- _TO DO_: Exactly the lines from the line with "You are a computer-use" through the final line of the records below, both ends included, are to be set down. Do not include pictures.

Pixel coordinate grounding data
= Beginning of Section =
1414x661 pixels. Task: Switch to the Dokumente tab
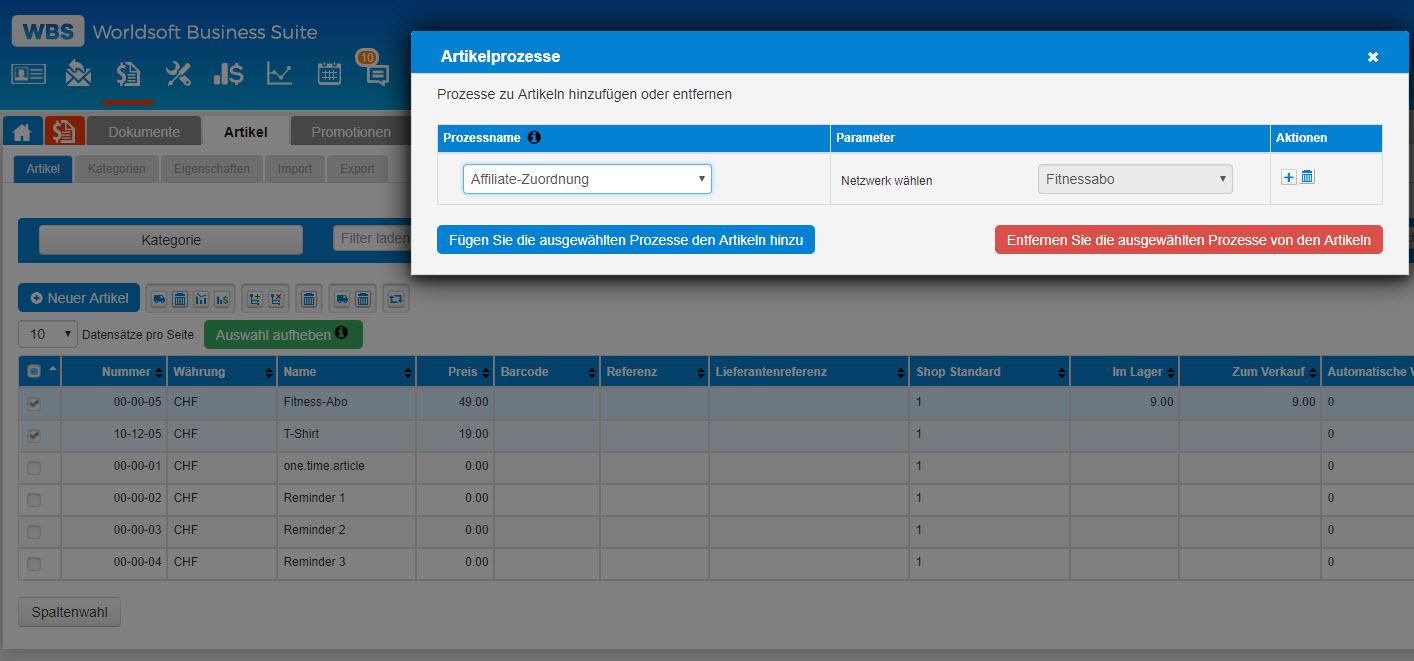144,132
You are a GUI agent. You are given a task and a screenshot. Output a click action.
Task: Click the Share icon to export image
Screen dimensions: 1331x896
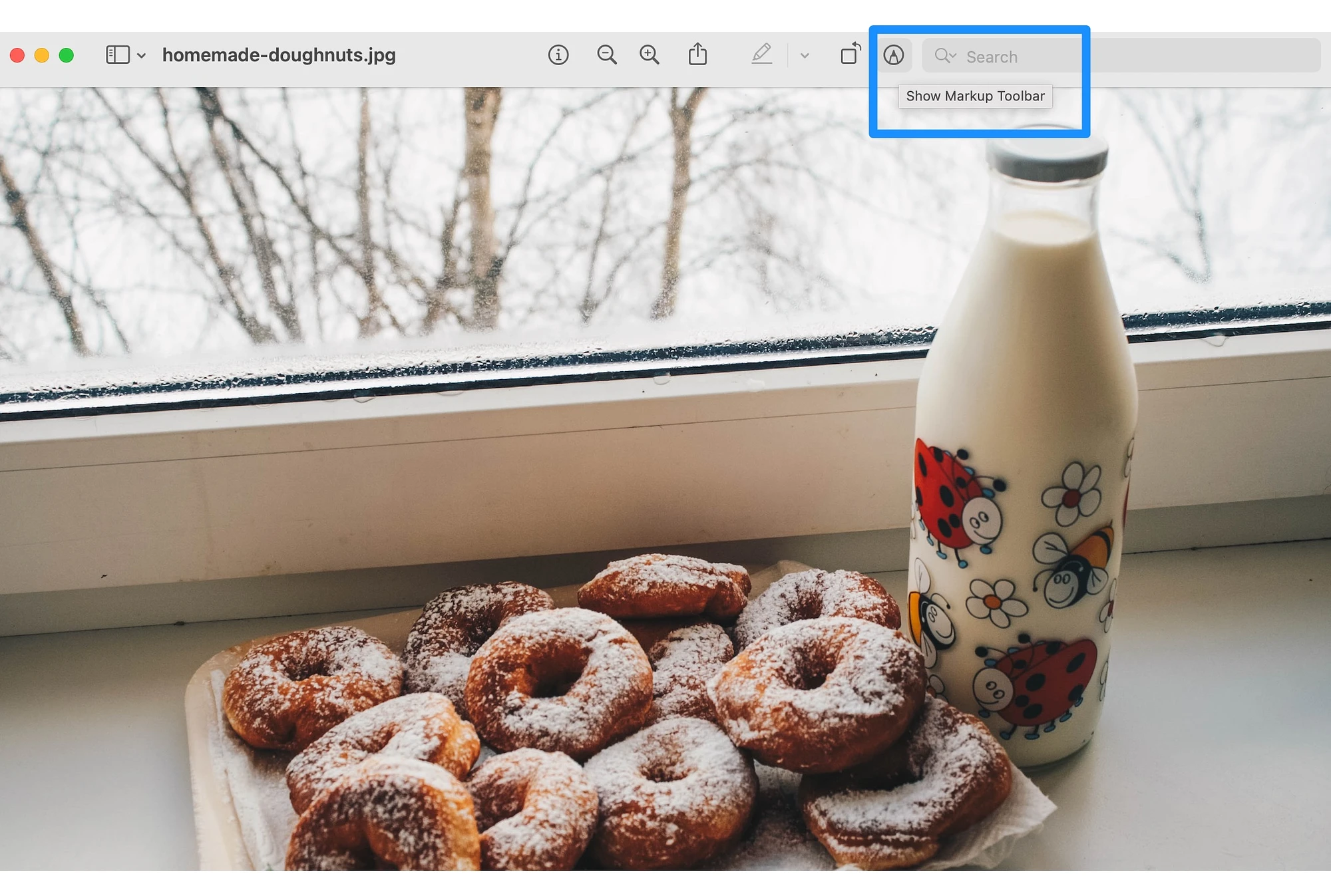pos(698,55)
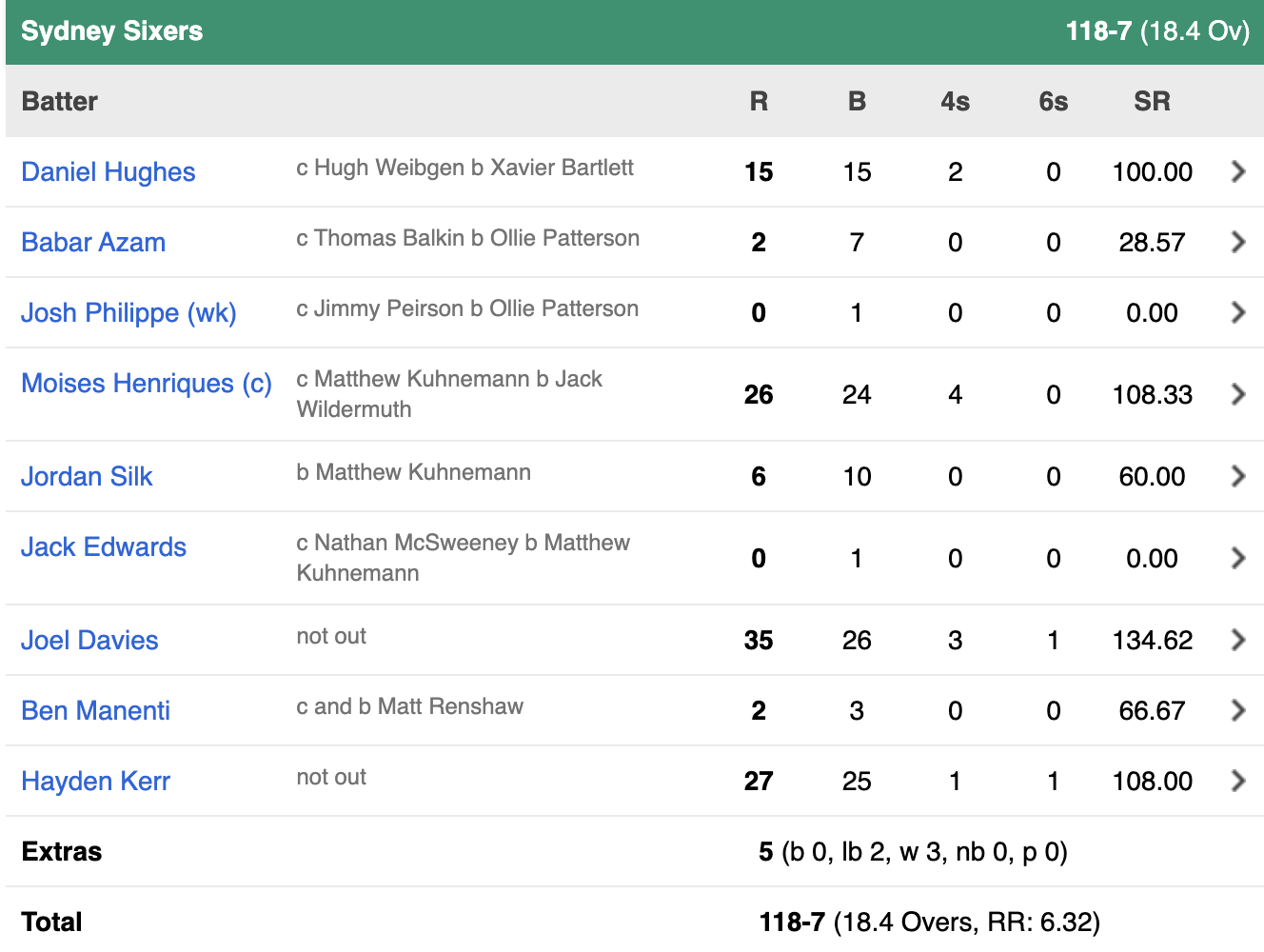The height and width of the screenshot is (952, 1264).
Task: Click Josh Philippe (wk) name
Action: 128,313

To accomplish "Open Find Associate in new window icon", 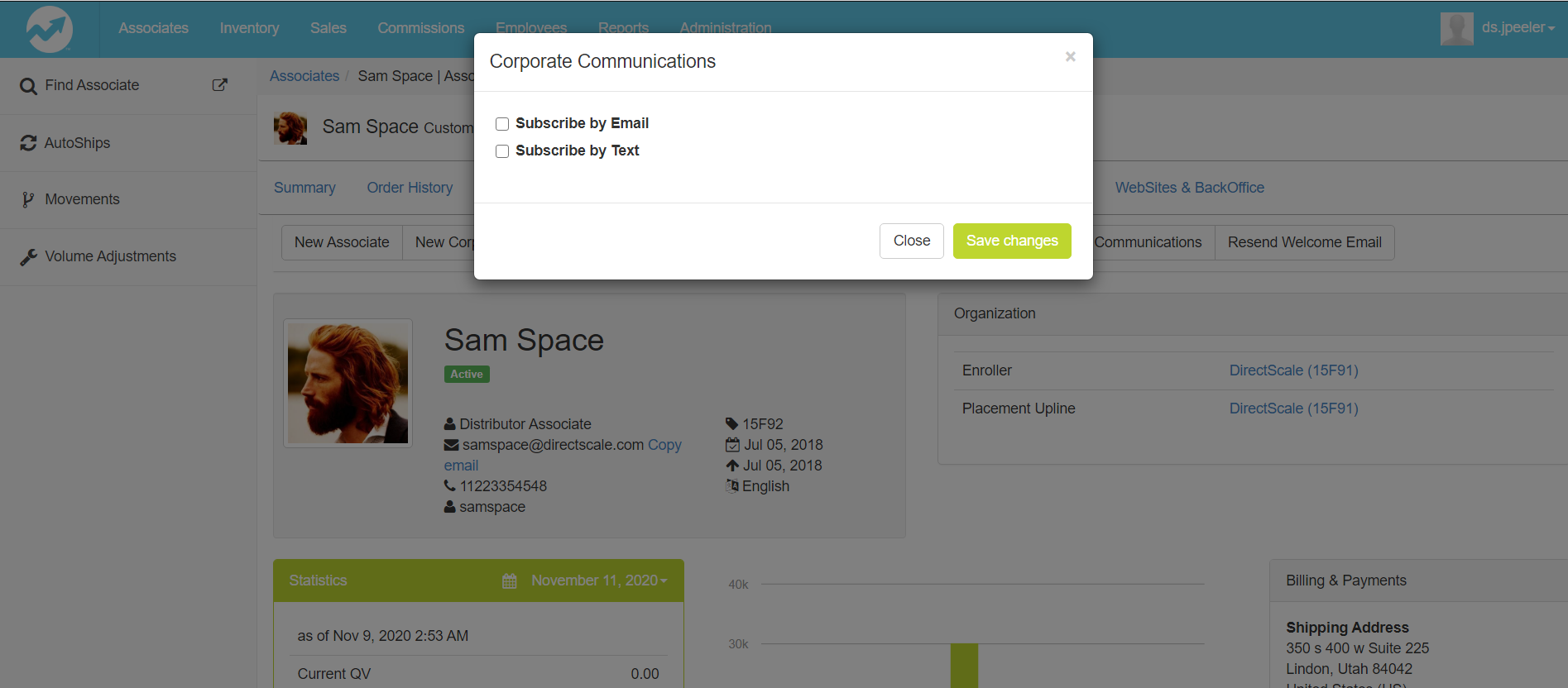I will point(219,85).
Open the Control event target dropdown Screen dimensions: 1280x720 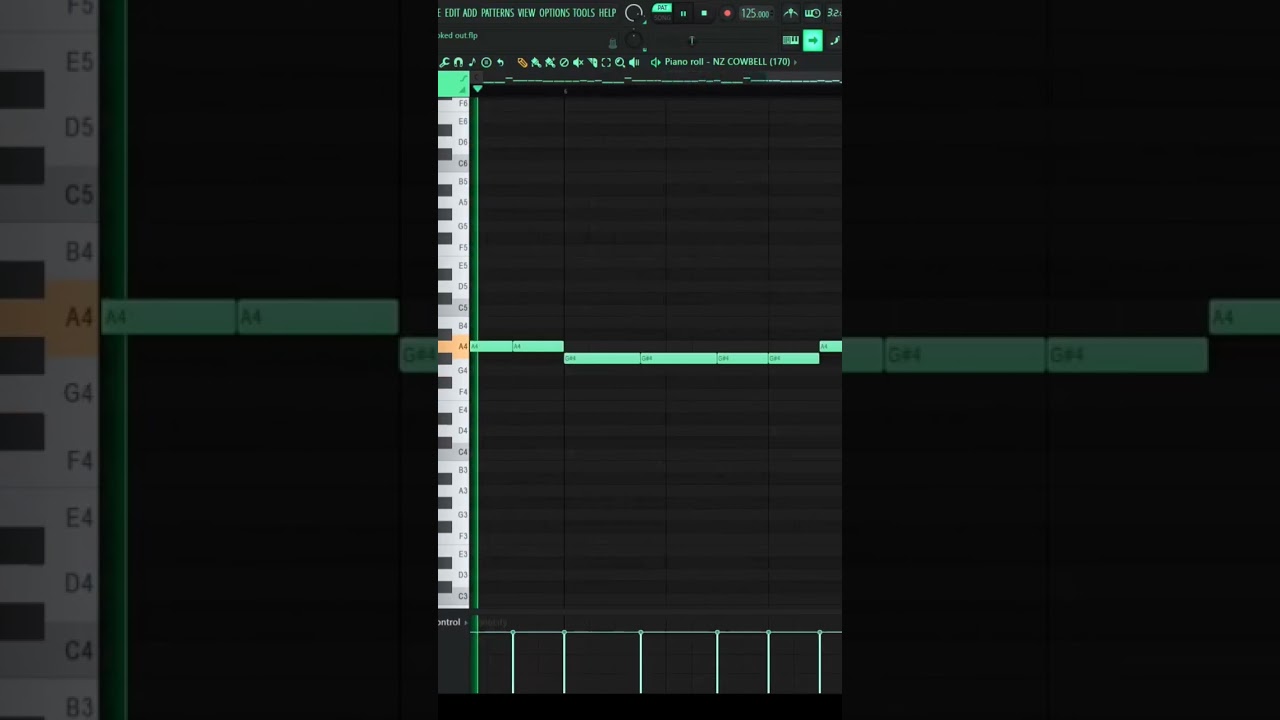click(465, 621)
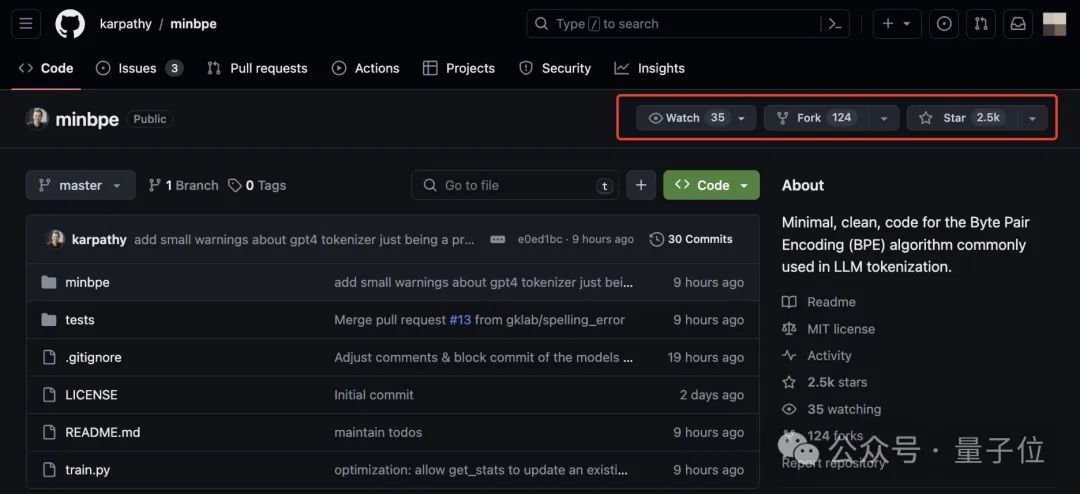
Task: Open the issues icon in header
Action: point(944,24)
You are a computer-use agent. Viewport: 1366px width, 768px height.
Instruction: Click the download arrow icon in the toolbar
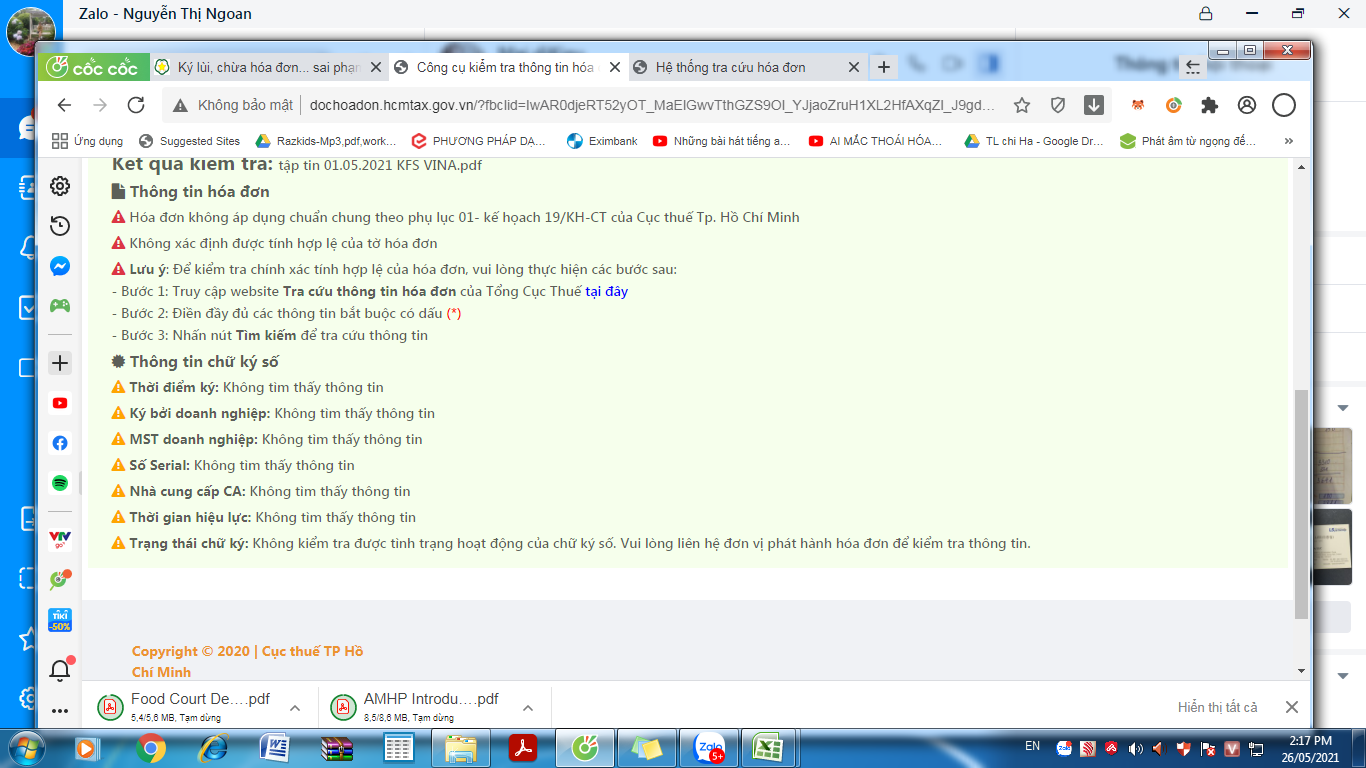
= End of Section =
- _RESPONSE BOX_:
You are a computer-use agent. Viewport: 1366px width, 768px height.
Instruction: Click the download arrow icon in the toolbar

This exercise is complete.